# Claria Health Insurance



## mikecwm

I've been investigating various health insurance companies and found Claria - a US company has some good points. Especially their Star programme.
Claria Life and Health Insurance Company

Does anyone out there in expat land have any experience with this company?
Any feedback gratefully appreciated.


----------



## Cer

mikecwm said:


> I've been investigating various health insurance companies and found Claria - a US company has some good points.
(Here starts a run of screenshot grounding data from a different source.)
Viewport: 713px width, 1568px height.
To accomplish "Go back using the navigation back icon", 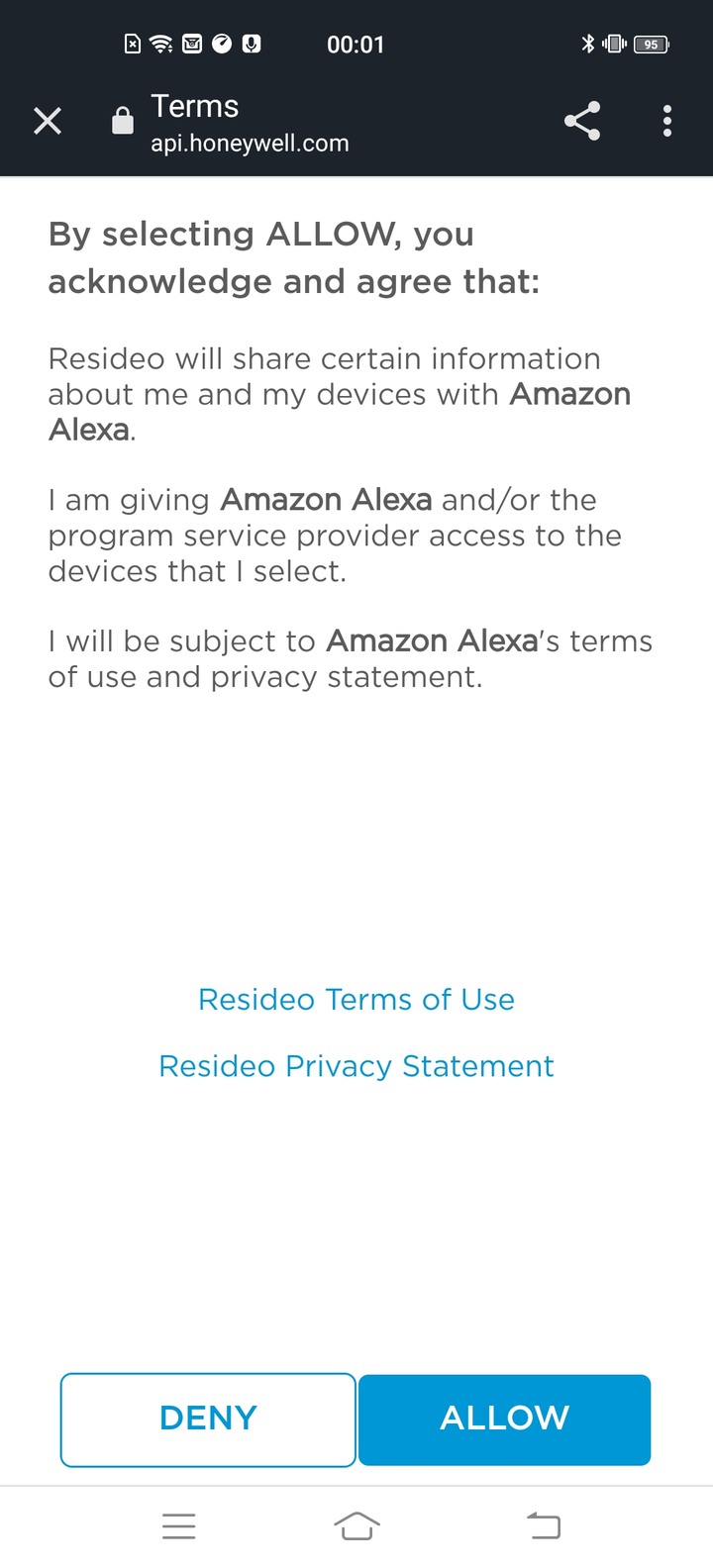I will [543, 1525].
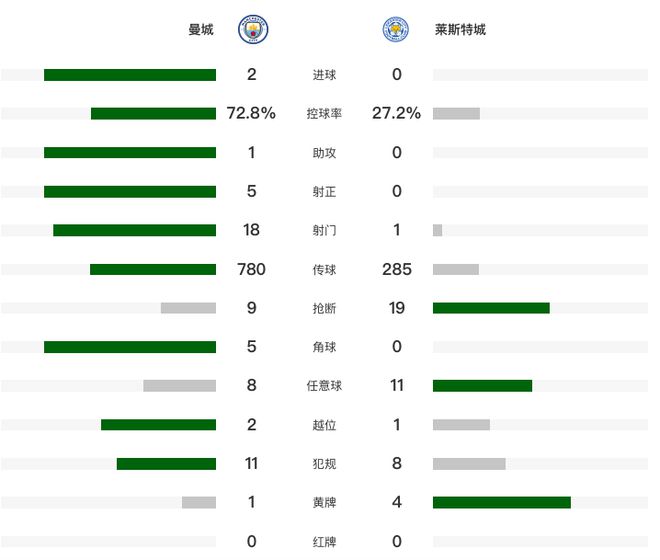Click the 控球率 stat label
The height and width of the screenshot is (560, 660).
pos(324,114)
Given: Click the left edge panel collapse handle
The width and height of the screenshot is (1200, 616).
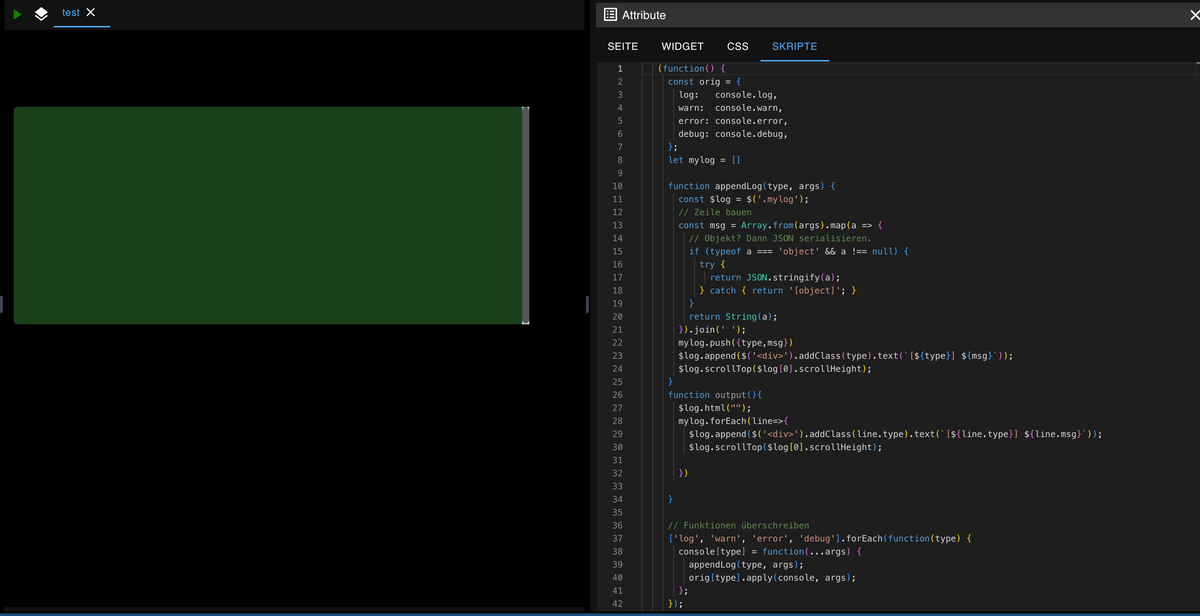Looking at the screenshot, I should [2, 304].
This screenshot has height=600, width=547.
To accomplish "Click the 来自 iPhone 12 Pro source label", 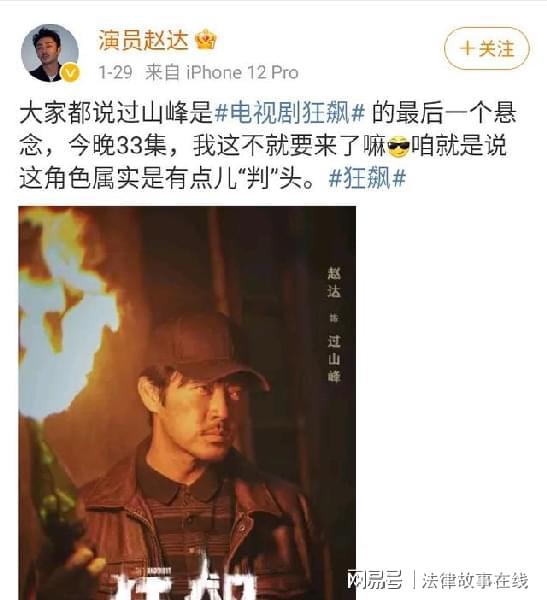I will point(222,72).
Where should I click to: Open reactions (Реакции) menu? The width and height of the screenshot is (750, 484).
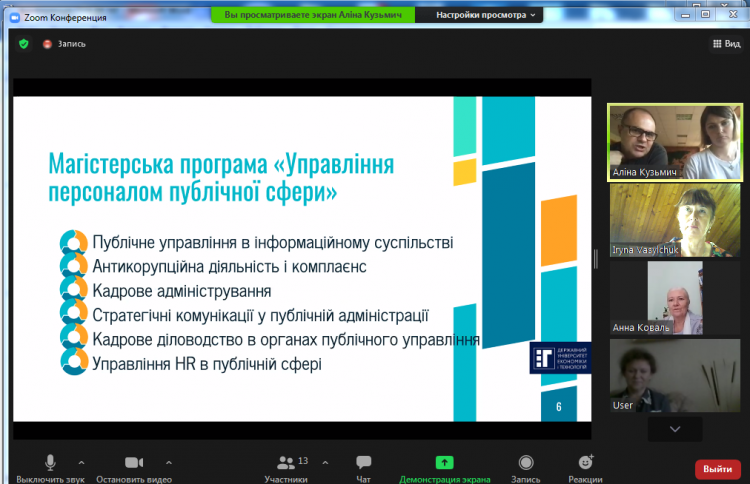tap(585, 463)
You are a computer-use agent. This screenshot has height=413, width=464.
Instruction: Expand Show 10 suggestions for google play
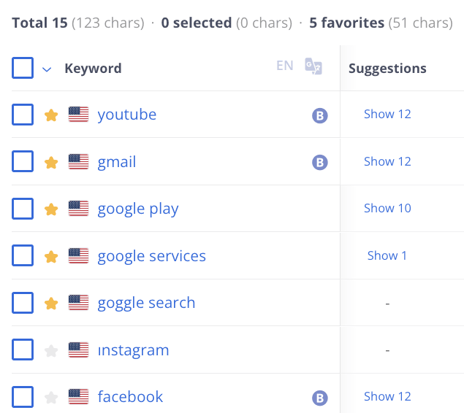387,208
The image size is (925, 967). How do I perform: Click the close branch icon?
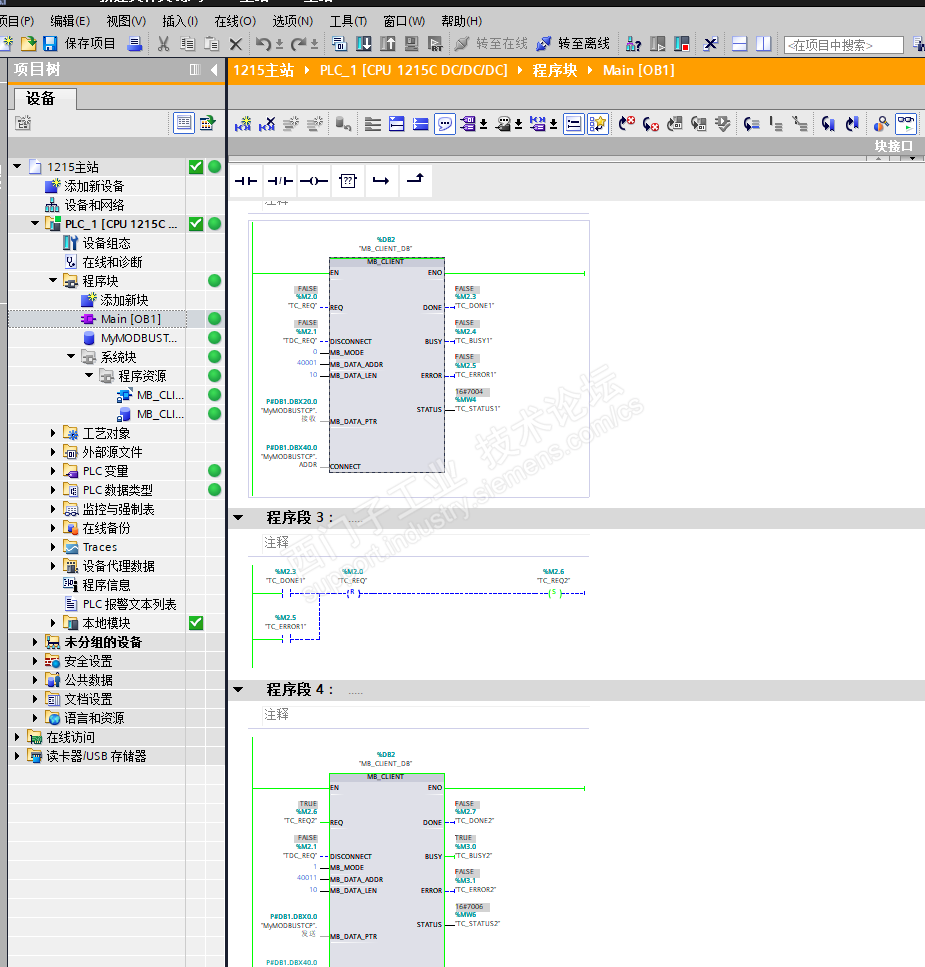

Especially their Star programme.
> Claria Life and Health Insurance Company
> 
> Does anyone out there in expat land have any experience with this company?
> Any feedback gratefully appreciated.


The best way to find out is to phone to the manager international insurances at several hospial(groups) in Thailand.
I was insured for the last 5 years with an UK health insurance comapny and switched this month to a French.
The manager of the Bangkok Hospital group explained to me that he was very happy if I would switch, as the UK one always make problems and the French one is well accepted.

I can give you details by pm if requested.


----------



## joseph44

Must be April Mobilité. 
AA Agents in Hua Hin, Chiang Mai, Pattaya and Phuket (?) do offer this insurance. 
It's even possible to arrange everything online. 

If you are a regular and healthy person with the normal seasonal sicknesses, forgot the Outpatient coverage.


----------



## Cer

joseph44 said:


> Must be April Mobilité.
> AA Agents in Hua Hin, Chiang Mai, Pattaya and Phuket (?) do offer this insurance.
> It's even possible to arrange everything online.
> 
> If you are a regular and healthy person with the normal seasonal sicknesses, forgot the Outpatient coverage.


Correct joseph44


----------